Description
Release form
Long-acting tablets.
Packing
60 pcs.
Pharmacological action
Oral hypoglycemic preparation from the biguanide group, which reduces both basal and postprandial plasma glucose levels. It does not stimulate insulin secretion and therefore does not cause hypoglycemia. Increases the sensitivity of peripheral receptors to insulin and the utilization of glucose by cells. Reduces liver glucose production by inhibiting gluconeogenesis and glycogenolysis. Delays intestinal absorption of glucose.
Metformin stimulates glycogen synthesis by acting on glycogen synthetase. Increases transport capacity of all types of membrane glucose transporters.
Contraindications
Diabetic ketoacidosis, diabetic precoma, coma.
Renal failure or impaired renal function (CC less than 60 ml / min).
Acute conditions with a risk of developing renal dysfunction, including dehydration (with diarrhea, vomiting), severe infectious diseases, shock.
Clinically expressed manifestations of acute and chronic diseases that can lead to the development of tissue hypoxia (including heart or respiratory failure, acute myocardial infarction).
Extensive surgery and injury when insulin therapy is indicated.
liver failure, impaired liver function.
Chronic alcoholism, acute alcohol poisoning.
Lactic acidosis (including history).
Use for at least 48 hours before and within 48 hours after conducting radioisotope or x-ray studies with the introduction of iodine-containing contrast medium.
Compliance with a low-calorie diet (less than 1000 kcal / day).
Pregnancy.
Lactation (breastfeeding).
Age to 18 years.
Hypersensitivity to the drug.
Caution: the drug should be used in patients older than 60 years who perform heavy physical work, which is associated with an increased risk of developing lactic acidosis in them.
Use during pregnancy and lactation
When planning pregnancy, as well as in the event of pregnancy while taking the drug Glucofage Long, the drug should be discontinued to prescribe insulin therapy. The patient should inform the doctor about the onset of pregnancy while taking Glucofage Long.
Metformin is excreted in breast milk. Side effects in newborns during breastfeeding while taking metformin were not observed. However, due to the limited amount of data, the use of the drug during breastfeeding is not recommended.
Special instructions
Lactic acidosis is an extremely rare but serious (high mortality rate in the absence of emergency treatment) complication that may occur due to cumulation of metformin. Cases of lactic acidosis in patients receiving metformin occurred mainly in patients with diabetes mellitus with severe renal failure.
Other related risk factors should be considered, such as poorly controlled diabetes, ketosis, prolonged fasting, excessive alcohol consumption, liver failure and any condition associated with severe hypoxia. This can help reduce the incidence of lactic acidosis.
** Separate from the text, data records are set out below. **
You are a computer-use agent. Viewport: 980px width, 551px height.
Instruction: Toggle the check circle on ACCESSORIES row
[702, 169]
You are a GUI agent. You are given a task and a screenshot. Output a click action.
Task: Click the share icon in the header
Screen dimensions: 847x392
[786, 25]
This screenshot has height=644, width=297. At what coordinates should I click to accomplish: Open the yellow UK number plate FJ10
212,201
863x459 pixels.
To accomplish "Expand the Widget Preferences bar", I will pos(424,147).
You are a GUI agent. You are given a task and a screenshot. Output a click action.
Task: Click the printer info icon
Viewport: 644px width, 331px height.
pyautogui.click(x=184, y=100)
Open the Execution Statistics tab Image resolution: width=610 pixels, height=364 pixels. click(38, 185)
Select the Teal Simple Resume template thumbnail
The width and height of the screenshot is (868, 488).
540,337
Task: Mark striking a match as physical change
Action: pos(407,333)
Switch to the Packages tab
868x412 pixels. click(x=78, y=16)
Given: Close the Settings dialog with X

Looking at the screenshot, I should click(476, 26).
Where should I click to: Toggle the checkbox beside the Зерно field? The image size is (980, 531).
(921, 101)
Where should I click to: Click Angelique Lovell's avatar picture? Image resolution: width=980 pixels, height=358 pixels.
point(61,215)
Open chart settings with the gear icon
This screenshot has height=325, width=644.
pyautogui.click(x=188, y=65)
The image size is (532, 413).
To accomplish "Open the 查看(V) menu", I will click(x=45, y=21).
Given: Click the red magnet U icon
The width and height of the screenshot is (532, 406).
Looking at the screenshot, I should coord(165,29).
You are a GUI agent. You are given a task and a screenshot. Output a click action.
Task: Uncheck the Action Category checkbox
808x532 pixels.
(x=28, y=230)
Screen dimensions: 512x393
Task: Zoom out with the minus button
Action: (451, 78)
The risk of lactic acidosis should be considered when nonspecific signs such as muscle pain, cramps accompanied by dyspepsia, abdominal pain, general weakness, and severe malaise appear. In this case, the patient should stop taking the drug and consult a doctor immediately.
Lactic acidosis is characterized by acidotic shortness of breath, abdominal pain and hypothermia followed by coma. Diagnostic laboratory parameters are a decrease in blood pH (less than 7.25), a lactate content in blood plasma of more than 5 mmol / l, an increased anion gap and a lactate / pyruvate ratio. If metabolic acidosis is suspected, the patient should stop taking the drug and consult a doctor immediately.
Metformin should be discontinued 48 hours before elective surgery and can be continued no earlier than 48 hours after, provided that renal function was found to be normal during the examination.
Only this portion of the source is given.